T helper involvement in proteoglycan-induced arthritis

Proteoglycan-induced arthritis (PGIA) is a murine model of rheumatoid arthritis (RA) mimicking many aspects of human disease. Similar to RA, PGIA is an autoimmune disease critically dependant on CD4+ T helper cells. Here we investigate the requirements of a variety of T helper transcription factors and cytokines in promoting autoimmune inflammation. We have previously described PGIA as being a T1 (IFN-gamma) mediated disease operating via STAT4, a transcription factor activated by the antigen-presenting cell (APC) derived cytokine IL-12. Recently IL-12 has been delineated into a family of related cytokines and has revealed a new pathogenic T helper subset that secretes IL-17 (Th17) to be responsible for the inflammation seen in two prominent mouse models of autoimmunity previously thought to be IFN-gamma mediated. IFN-gamma has been found to regulate the expression of IL-17. In light of these data we sought to reexamine the role of multiple components of the Th1 and Th17 pathways in PGIA.;Here we re-assert the Th1 nature of PGIA by demonstrating the utilization of the IL-12/STAT4/IFN-gamma pathway. We describe the central function of STAT4 in PGIA as a result of its ability to generate IFN-gamma and IL-17 and for the clearance of subsequent inflammation via CCR5.;We also find a redundant role for the important Th1 transcription factor T-bet for inflammation in PGIA and reveal the disease in T-bet-/- mice correlates with significantly elevated IL-17, a phenomena requiring STAT4 for IFN-gamma and IL-17 production.

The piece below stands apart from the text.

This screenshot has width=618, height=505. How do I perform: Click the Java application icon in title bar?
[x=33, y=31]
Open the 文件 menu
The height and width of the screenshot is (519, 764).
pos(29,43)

Further examination of the disease in T-bet-/- mice revealed a crucial role for IL-17 as determined using mice deficient in both T-bet and IL-17. Importantly, we conclude the IL-17 dependence of disease seen in IFN-gamma impaired or ablated mice (T-bet -/- and IFN-gamma-/- mice, respectively) demonstrates both Th1 and Th17 populations as capable of mediating autoimmunity in a classically Th1 disease model.